Coronavirus, for all its devastating toll on human life and global economic activity, may also very well be branded and remembered as the ‘supply chain virus’.

Appropriately responding to unprecedented supply chain disruption today requires to re-think forecasting and its role in driving daily decision-making: “only when the tide goes out – as Warren Buffett famous quote goes – do you discover who’s been swimming naked”. Not everyone will be up to the challenge.

Artificial Intelligence to the rescue: using wider data sets and faster adapting algorithms can accelerate the pace of learning, with immediate impact.

The supply chain challenge

Most current supply chain systems still rely on historical data from last year, month, or week as their baseline.

This works, until it doesn’t: the virus all but killed the historical data set.

Entire supply chains around the world are being disrupted: nearly impossible for executives to know when, and how, things will ‘return to normal’; or even, what this ‘new normal’ will really look like.

End-to-end disruption:

  • Sales of nearly any category essentially zeroed out except grocery and health
  • Stockouts of in-demand products even while overall inventory levels build up
  • Closed factories, sourcing challenges and inefficient global logistics.

Main outcome? Unpredictable, highly erratic demand patterns. And rapid loss of relevance for historical-data-driven supply chain systems.

As the future is hopefully going to look different from the past – surely from the recent past – traditional methods will fail to respond to critical market disruptions, leading to inaccurate advice and significant risks.

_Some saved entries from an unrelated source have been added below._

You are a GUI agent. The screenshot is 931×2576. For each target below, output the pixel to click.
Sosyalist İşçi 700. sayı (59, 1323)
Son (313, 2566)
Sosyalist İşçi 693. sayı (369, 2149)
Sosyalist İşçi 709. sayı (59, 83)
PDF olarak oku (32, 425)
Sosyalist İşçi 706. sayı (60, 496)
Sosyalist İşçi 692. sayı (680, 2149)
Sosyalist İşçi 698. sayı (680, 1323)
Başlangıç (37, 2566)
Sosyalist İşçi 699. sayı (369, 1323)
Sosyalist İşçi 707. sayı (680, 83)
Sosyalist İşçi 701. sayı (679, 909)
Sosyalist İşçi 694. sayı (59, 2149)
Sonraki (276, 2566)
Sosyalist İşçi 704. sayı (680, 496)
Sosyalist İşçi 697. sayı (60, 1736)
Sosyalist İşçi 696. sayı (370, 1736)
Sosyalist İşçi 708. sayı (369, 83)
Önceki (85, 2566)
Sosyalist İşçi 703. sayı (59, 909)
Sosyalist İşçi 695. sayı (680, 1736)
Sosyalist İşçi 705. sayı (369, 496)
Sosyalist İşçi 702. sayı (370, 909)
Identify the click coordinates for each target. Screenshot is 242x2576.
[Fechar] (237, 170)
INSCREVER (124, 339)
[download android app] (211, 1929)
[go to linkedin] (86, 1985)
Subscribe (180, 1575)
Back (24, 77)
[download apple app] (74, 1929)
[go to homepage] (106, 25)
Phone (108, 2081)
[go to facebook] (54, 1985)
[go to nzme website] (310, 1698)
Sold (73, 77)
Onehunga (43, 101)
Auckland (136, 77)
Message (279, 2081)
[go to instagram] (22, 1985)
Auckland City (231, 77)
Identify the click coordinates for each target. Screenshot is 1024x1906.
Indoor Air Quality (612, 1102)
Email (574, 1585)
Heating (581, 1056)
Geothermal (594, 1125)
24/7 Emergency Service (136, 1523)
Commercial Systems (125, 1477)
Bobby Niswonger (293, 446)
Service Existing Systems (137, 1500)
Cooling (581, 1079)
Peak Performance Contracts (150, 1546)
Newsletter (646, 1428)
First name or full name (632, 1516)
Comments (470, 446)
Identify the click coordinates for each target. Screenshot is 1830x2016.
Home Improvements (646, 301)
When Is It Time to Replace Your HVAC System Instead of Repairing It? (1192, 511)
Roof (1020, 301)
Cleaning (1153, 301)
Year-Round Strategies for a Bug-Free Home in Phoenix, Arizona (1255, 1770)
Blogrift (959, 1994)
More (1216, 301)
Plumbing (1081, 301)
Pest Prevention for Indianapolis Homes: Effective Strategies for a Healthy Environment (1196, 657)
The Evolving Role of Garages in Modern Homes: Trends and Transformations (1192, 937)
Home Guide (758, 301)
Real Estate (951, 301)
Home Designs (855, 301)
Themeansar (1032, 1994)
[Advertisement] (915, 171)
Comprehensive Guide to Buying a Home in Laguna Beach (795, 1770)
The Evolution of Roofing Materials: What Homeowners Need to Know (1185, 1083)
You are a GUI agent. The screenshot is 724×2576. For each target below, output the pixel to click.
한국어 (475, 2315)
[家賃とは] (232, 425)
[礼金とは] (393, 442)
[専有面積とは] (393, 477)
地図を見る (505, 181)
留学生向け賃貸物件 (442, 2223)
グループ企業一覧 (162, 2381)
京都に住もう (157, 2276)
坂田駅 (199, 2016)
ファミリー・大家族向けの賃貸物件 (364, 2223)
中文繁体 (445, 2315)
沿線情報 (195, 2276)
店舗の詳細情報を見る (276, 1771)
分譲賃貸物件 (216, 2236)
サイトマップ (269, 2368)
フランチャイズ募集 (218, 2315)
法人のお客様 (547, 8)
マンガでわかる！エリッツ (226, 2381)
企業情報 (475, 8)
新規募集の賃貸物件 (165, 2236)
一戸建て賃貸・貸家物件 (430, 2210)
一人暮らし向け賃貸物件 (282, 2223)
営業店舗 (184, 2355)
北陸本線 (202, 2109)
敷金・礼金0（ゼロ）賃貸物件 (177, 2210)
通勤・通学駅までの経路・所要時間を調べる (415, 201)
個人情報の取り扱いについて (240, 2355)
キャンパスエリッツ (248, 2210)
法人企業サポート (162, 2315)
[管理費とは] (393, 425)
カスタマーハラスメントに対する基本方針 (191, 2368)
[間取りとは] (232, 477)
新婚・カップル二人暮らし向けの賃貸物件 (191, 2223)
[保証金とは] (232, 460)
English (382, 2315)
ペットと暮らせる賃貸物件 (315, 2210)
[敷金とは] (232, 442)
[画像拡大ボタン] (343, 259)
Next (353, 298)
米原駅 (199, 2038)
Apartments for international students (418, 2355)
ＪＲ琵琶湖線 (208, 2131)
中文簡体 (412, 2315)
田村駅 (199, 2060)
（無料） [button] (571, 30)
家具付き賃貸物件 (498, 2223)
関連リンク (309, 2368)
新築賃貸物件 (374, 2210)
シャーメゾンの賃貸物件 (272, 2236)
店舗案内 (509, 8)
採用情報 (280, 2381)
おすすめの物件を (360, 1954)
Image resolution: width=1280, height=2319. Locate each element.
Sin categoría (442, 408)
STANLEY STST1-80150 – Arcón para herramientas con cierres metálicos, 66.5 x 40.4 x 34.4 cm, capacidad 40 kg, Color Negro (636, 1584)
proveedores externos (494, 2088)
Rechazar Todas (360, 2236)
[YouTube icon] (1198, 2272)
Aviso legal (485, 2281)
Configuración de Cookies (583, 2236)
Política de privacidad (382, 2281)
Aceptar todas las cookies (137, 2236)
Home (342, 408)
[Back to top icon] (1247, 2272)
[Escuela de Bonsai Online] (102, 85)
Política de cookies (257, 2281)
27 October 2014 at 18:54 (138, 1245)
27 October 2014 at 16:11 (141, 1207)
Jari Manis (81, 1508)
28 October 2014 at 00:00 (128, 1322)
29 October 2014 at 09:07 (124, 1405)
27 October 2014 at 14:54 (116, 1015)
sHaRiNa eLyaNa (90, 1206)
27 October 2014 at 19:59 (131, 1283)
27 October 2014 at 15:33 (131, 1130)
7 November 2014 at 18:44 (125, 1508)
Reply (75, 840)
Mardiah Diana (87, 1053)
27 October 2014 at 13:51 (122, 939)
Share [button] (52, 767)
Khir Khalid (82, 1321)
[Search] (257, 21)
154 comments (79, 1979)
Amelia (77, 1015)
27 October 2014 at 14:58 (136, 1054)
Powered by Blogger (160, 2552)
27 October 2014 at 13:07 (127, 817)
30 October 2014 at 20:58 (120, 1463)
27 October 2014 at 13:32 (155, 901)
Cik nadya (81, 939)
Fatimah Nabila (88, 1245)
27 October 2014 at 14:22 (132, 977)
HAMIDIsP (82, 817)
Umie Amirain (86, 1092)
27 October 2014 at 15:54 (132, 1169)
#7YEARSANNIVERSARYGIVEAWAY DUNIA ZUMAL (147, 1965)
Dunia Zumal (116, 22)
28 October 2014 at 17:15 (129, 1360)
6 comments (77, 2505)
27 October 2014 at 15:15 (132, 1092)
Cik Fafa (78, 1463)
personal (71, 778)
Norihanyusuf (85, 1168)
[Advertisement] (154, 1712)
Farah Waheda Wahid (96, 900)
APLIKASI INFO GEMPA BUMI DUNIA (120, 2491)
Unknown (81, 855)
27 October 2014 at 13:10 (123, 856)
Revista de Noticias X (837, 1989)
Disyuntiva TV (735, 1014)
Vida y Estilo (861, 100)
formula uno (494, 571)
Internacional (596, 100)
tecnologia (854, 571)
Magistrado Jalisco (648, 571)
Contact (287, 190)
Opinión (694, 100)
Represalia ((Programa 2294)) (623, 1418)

Weathering the storm: the ‘AI cure’

Artificial Intelligence blends together real-time data from multiple sources, and matches it with the trajectory of historical business sales data using automated attribute-tagging of products, location and customers.

Therefore, rather than just projecting the future as ‘more of the same’, this new approach relies on granular multi-dimensional de-composition of sales into hyper-local constituents, enabling exponential responsiveness and capability growth.

Sounds complex? In reality, the foundation is a simple idea, scaled up exponentially: vast amounts of data produced every day already allow to automate the answer to many questions with much greater relevance.

Imagine having a dedicated team of managers, to look at every single data source, for every single product for each geography and customer segment? Now imagine giving this person access to sales and inventory data, social media trends, search engine information, weather data, and any other relevant set of data – with plenty of time to digest it? Start to get the idea?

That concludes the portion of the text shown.